Stored data
#####

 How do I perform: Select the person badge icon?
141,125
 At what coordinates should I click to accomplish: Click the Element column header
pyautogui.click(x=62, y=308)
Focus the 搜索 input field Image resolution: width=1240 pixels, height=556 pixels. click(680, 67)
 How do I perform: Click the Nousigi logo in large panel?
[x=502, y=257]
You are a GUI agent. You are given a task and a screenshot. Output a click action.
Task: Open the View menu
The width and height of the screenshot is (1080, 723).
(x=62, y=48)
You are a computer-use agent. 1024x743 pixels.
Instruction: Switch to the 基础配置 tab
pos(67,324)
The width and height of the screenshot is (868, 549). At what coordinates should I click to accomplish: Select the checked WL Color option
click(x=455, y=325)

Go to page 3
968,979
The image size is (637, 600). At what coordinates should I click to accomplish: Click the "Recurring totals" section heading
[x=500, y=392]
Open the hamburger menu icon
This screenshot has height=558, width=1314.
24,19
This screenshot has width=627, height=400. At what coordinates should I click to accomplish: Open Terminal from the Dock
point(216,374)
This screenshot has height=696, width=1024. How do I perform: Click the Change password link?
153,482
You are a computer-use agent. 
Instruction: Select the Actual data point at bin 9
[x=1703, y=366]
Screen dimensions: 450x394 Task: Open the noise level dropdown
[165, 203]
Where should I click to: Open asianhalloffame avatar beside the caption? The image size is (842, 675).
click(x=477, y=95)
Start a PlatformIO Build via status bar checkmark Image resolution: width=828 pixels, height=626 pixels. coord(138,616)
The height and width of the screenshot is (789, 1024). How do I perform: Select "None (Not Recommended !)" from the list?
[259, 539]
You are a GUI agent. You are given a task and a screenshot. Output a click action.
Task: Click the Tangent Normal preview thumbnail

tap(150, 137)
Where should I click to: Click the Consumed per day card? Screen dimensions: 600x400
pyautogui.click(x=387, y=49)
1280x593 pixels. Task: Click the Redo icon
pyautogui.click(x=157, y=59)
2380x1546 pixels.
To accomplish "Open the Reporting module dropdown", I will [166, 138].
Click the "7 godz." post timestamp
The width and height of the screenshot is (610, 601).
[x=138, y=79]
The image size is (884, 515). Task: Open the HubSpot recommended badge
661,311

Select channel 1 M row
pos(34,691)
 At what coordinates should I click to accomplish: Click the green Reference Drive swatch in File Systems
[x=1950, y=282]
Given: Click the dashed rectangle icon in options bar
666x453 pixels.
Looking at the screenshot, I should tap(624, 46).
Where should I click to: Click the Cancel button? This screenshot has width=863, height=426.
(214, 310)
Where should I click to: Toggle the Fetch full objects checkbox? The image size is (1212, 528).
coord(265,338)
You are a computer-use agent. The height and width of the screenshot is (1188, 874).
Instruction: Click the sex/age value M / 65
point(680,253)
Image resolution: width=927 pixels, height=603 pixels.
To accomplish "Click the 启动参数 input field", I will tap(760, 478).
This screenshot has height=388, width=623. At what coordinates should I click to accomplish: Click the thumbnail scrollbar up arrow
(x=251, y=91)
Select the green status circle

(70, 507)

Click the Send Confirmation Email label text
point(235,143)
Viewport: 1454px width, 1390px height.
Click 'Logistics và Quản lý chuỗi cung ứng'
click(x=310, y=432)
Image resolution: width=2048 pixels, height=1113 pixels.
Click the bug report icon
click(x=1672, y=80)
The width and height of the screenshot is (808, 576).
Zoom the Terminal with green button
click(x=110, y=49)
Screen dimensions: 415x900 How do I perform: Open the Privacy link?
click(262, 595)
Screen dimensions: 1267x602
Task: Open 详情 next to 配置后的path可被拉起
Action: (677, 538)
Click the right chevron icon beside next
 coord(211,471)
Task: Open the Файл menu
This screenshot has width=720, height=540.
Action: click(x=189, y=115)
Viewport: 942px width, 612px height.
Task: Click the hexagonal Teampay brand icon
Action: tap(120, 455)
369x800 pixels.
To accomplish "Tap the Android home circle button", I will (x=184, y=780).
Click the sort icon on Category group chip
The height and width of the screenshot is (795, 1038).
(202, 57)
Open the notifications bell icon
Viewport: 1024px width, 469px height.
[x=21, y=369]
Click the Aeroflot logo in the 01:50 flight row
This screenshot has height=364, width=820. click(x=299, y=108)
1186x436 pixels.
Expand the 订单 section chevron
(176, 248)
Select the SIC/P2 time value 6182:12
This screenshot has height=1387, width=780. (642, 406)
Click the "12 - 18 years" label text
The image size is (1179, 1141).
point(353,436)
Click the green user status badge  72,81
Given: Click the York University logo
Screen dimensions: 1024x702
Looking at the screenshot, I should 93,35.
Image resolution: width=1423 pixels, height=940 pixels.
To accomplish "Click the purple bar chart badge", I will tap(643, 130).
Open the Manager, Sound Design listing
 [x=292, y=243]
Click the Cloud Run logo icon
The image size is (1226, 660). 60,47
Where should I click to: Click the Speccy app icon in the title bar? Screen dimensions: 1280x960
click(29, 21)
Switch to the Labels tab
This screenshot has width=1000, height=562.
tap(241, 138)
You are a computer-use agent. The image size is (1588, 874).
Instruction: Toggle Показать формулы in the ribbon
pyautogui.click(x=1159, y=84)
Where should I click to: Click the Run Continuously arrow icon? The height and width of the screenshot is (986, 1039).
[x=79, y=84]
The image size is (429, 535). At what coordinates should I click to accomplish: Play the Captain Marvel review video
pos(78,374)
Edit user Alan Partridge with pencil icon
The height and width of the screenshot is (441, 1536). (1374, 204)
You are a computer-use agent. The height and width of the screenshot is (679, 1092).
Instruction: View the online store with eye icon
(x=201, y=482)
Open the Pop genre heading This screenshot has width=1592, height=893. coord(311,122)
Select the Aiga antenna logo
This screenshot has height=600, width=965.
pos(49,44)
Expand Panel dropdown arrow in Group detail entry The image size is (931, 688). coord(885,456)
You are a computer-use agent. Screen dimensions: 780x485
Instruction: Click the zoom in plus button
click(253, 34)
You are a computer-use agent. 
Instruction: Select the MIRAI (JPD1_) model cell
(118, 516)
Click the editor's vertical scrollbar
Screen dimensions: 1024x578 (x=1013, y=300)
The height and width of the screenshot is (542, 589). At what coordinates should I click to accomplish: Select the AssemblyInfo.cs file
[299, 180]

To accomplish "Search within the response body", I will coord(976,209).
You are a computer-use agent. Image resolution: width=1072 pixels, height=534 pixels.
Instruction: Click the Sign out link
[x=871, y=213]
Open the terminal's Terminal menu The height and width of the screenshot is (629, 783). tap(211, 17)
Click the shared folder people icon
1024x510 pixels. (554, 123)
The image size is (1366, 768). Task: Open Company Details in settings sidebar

#####

__Assigned task__:
What is needed is every line of the records above that contains the word "input".

__Solution to this task__:
Focus the 搜索 input field Image resolution: width=1240 pixels, height=556 pixels. click(680, 67)
To accomplish "Click the 启动参数 input field", I will tap(760, 478).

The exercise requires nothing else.